#### Records
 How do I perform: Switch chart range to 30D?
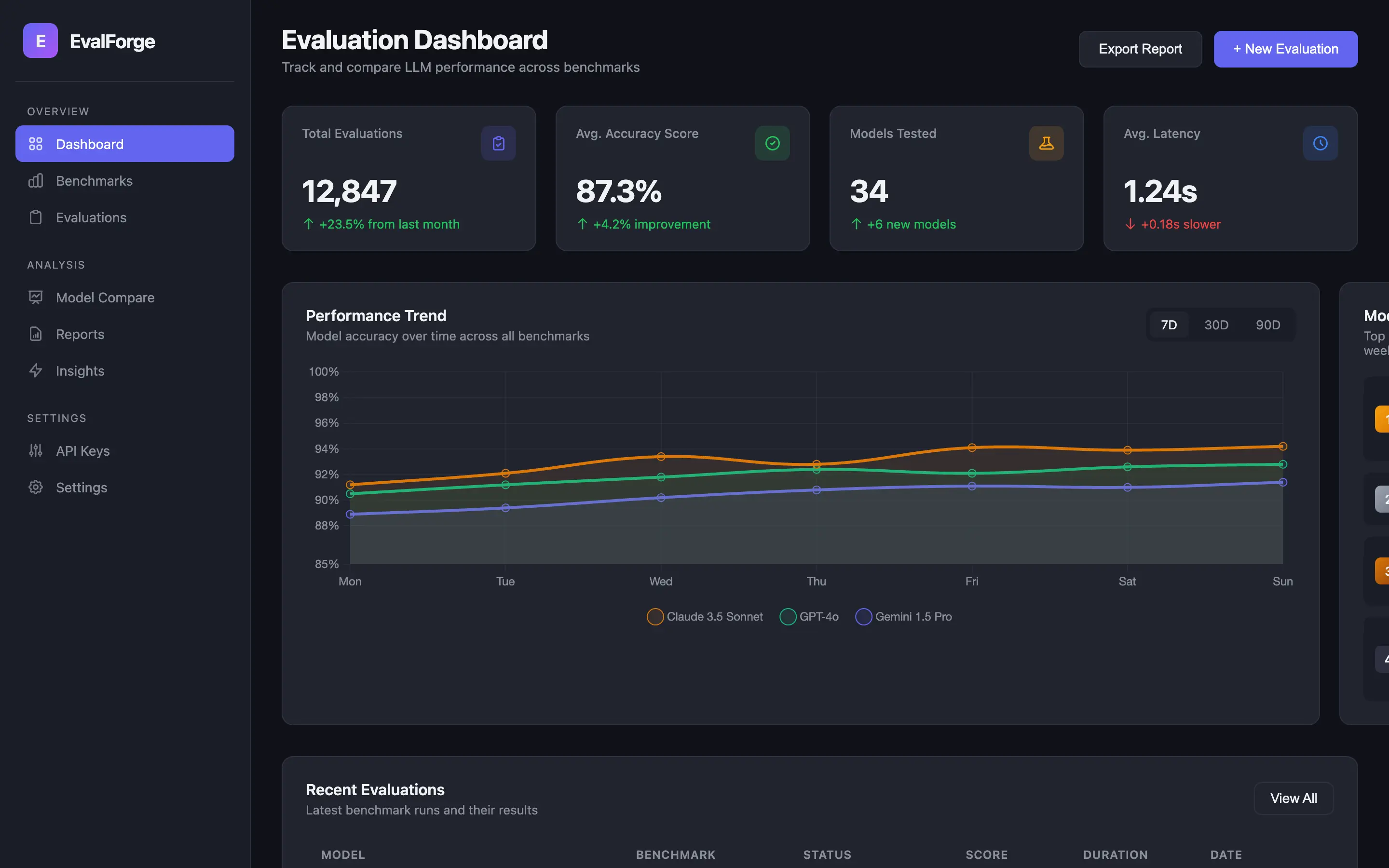tap(1216, 325)
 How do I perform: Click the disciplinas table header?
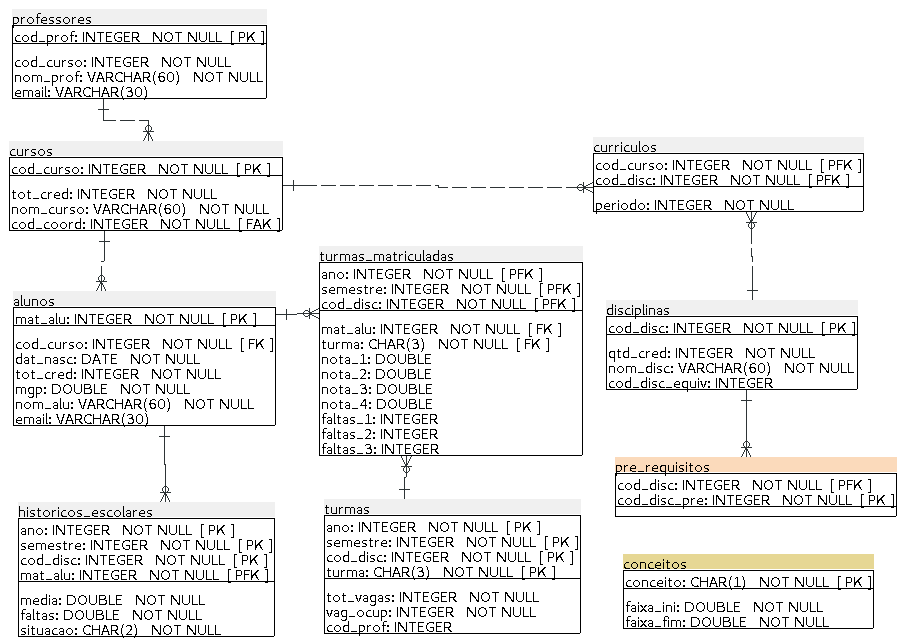coord(638,310)
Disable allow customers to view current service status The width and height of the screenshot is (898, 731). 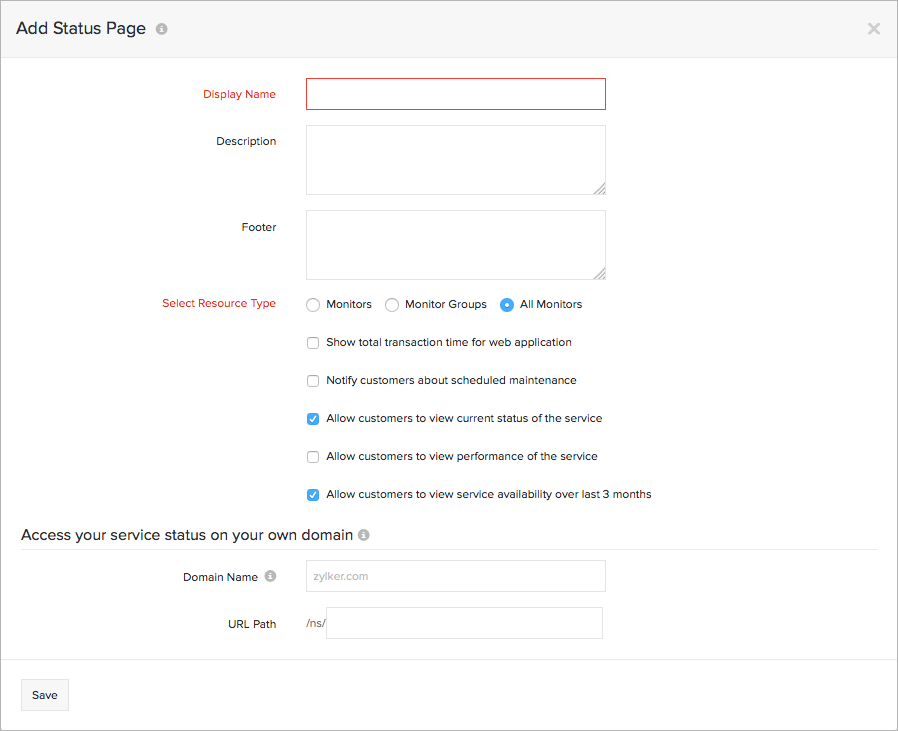(313, 418)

#### Given task
Which lines in the listing above contain the string "perform"? Return each one in full, treating case as significant.

#### Complete answer
 How do I perform: Switch chart range to 30D?
 How do I perform: Click the disciplinas table header?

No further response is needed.